Layout of the sol/gelation methodologies and vacuum sol deposition (VSD) process. (a) Surface-modified GO precipitate is subjected to ultrasonic waves at a frequency of 40 kHz and a power of 450 W for a period of 2 h. This process enhances the homogeneity of the GO dispersion and increases its surface area, making it more suitable for use in subsequent processing steps. (b) Desired volume of sols can be produced by mixing BGNs and BGNs/GO with a liquid solvent, which facilitates the formation of a sol. The sol preparation process involves mixing, stirring, and sonication to ensure a homogeneous mixture. (c) Chemical structure of the PGLA (poly(glycolide-co-lactide)) suture.
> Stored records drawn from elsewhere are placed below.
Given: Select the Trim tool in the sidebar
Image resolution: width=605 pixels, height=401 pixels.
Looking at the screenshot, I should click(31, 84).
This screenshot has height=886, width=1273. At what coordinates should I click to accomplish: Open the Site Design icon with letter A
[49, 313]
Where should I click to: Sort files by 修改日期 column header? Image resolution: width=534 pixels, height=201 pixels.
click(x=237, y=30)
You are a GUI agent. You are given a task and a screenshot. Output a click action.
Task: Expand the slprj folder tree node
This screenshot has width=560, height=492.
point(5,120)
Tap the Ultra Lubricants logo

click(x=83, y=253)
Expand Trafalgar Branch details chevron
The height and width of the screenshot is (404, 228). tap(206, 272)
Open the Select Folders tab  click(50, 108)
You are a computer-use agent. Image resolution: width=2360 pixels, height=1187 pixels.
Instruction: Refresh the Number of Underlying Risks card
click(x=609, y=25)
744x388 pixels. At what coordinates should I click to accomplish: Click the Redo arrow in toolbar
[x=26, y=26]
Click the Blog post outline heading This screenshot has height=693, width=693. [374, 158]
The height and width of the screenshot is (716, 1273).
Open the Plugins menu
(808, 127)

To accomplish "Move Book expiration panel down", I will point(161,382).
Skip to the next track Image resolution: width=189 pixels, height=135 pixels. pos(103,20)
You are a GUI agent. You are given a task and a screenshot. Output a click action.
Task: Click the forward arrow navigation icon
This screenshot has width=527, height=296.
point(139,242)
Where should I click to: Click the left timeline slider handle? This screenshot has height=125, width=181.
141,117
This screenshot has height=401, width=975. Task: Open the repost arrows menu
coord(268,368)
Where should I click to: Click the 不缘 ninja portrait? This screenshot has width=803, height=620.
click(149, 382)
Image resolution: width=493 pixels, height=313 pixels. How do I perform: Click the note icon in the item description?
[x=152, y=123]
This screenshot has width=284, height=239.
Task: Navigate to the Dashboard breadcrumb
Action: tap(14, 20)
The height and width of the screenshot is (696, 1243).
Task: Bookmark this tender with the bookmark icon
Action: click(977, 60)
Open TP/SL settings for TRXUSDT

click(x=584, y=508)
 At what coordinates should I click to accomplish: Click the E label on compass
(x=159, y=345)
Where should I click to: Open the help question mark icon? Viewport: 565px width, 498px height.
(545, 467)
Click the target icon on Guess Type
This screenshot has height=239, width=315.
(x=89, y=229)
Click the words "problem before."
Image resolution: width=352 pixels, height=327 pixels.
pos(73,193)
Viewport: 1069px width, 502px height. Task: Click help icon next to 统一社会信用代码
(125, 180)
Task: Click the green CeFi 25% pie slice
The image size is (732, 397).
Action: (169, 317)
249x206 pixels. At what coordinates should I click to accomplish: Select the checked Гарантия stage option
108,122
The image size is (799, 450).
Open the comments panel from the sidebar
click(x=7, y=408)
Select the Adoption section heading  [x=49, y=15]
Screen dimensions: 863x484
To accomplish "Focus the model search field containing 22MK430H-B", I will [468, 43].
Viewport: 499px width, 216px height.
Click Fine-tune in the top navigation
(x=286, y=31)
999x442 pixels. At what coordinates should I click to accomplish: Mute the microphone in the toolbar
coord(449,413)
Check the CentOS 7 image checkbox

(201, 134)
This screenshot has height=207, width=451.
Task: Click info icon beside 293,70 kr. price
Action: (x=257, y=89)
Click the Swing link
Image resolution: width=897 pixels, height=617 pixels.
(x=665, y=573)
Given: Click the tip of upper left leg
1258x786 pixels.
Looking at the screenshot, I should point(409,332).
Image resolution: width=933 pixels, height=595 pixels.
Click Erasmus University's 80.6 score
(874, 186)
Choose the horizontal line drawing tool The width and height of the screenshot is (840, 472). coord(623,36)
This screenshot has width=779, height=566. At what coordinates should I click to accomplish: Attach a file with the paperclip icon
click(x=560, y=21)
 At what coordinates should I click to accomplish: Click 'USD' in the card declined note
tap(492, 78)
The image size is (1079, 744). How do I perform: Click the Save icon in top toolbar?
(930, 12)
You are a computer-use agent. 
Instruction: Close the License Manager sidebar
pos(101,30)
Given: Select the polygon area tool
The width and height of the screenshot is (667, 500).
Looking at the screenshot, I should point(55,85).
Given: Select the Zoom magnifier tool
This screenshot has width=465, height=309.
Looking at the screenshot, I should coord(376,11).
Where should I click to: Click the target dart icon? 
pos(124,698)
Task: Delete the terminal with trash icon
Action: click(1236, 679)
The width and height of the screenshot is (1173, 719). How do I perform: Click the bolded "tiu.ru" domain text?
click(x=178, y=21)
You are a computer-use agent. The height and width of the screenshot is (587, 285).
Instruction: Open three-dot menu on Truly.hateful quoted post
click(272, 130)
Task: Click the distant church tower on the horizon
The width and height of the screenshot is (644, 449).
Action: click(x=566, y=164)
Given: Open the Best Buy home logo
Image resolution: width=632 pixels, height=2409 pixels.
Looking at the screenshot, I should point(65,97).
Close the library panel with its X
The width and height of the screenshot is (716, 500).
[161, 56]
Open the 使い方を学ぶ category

The chemical structure of the PGLA suture is a long-chain polymer composed of repeating units of glycolide and lactide. (d) Experimental demonstration of the coating process of the suture composite samples by the VSD method. This process involves preparing a liquid sol of the coating material and depositing it onto the suture composite samples using a vacuum chamber. (e) Drying and cross-linking cycle of coated suture composite samples (20 cm length) is described in this step. Once the coating has been applied, the samples undergo a drying and cross-linking cycle to ensure that the coating adheres to the surface of the suture composite samples. The cross-linking process involves the formation of chemical bonds between the coating material and the surface of the suture composite samples, resulting in a strong and durable bond.